More Experiments - Envelope Generators this time...

Don Tillman don at
Thu Nov 23 01:51:24 CET 1995

   Date: Wed, 22 Nov 1995 11:20:40 -0700 (PDT)
   From: gstopp at

   So here's where the brainstorm comes in. I was sitting around thinking 
   about the drawbacks of most designs. All designs use some kind of silicon 
   switch to charge and discharge the envelope cap throughout the various 
   phases of the envelope's cycle. These switches all have some finite 
   impedance which places restrictions on the time constant range - if you 
   want longer maximum times this means a bigger cap and/or higher resistance 
   pots. Pots become harder to get over 1 Meg. This means a bigger cap. This 
   means that your minimum times get longer too. As you get into the tens and 
   twenties of milliseconds your attack/decay/release times start to become 
   noticeably sluggish.

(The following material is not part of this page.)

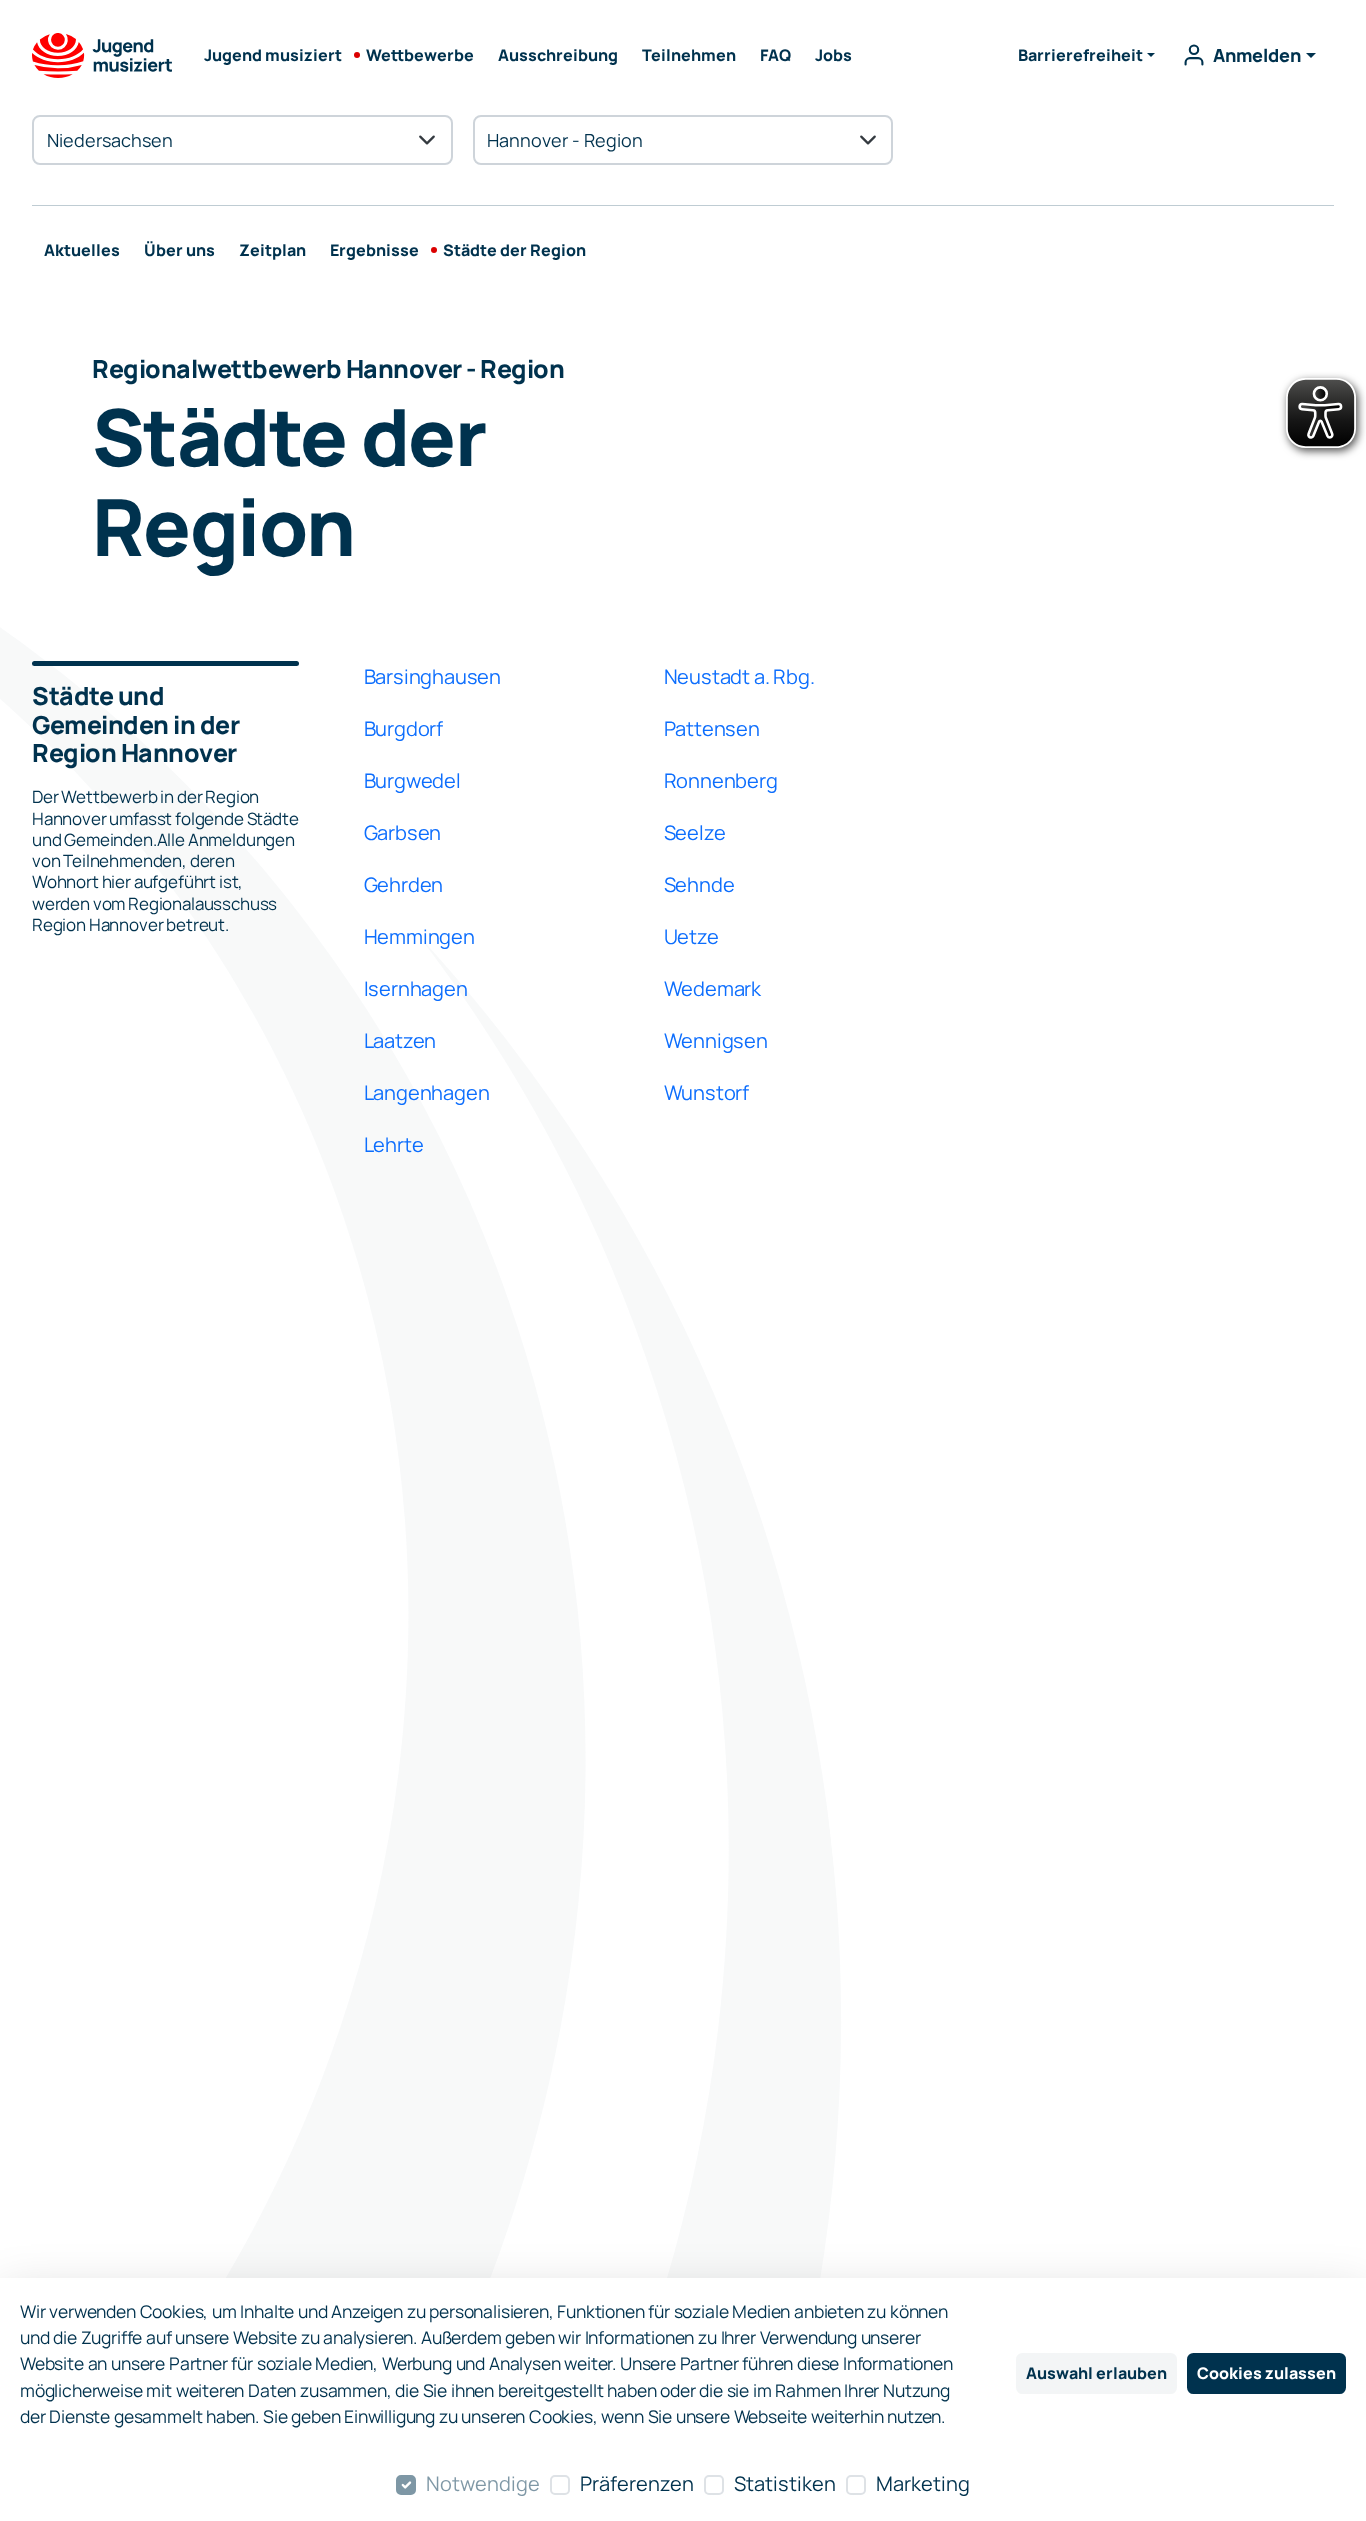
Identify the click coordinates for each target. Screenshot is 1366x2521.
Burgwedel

Not that this is bad, but it should be adjustable and 
   not a design brickwall. Chip ADSR's use tranconductance amps internally. 
   Discrete designs use discrete NPN and PNP transistors. The EN designs 
   either use diodes or 4016/4066-type analog switches.

   So I was thinking that the best kind of switch would be one with zero 
   on-resistance, which of course is a relay. Now don't get all huffy on me 
   and say that relays are "old technology" or "crummy"; the modern micropower 
   DIP relay has some pretty darn good characteristics, like logic-level 
   switching and the ultimate in signal-passing characteristics (it's like a 
   damn wire!). It wouldn't be appropriate to use one to reset the cap in a 
   VCO, but for slow-speed work (like keyboard keypresses) it is ideal. In 
   fact the Moog 951 Modular Keyboard uses a DIP relay as the sample/hold 
   switch for the keyboard CV.

Jeeze man, why not an automobile starter solenoid?  

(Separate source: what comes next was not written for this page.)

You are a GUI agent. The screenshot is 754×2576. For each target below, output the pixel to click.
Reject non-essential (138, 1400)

Seriously; there's something very wrong here.  Before you reach for
that relay, stop and think for a moment exactly how low a resistance
you really need.  

Those readily-available-dirt-cheap CMOS switches (4016 et al) have a
resistance of, from memory, something like 500 ohms or thereabouts.
As you said above, your maximum readily-available pot reistance value
is 1 Mohm.  That gives you a 2000-to-1 ratio for your slope.  If your
capacitance is about 20uF or so, that give you a range of 10 mSec to
20 Seconds, which is pretty much exactly what you want, right?

If you use regular boring TO-92 bipolar transistors you can get at
least an order of magnitude faster slope.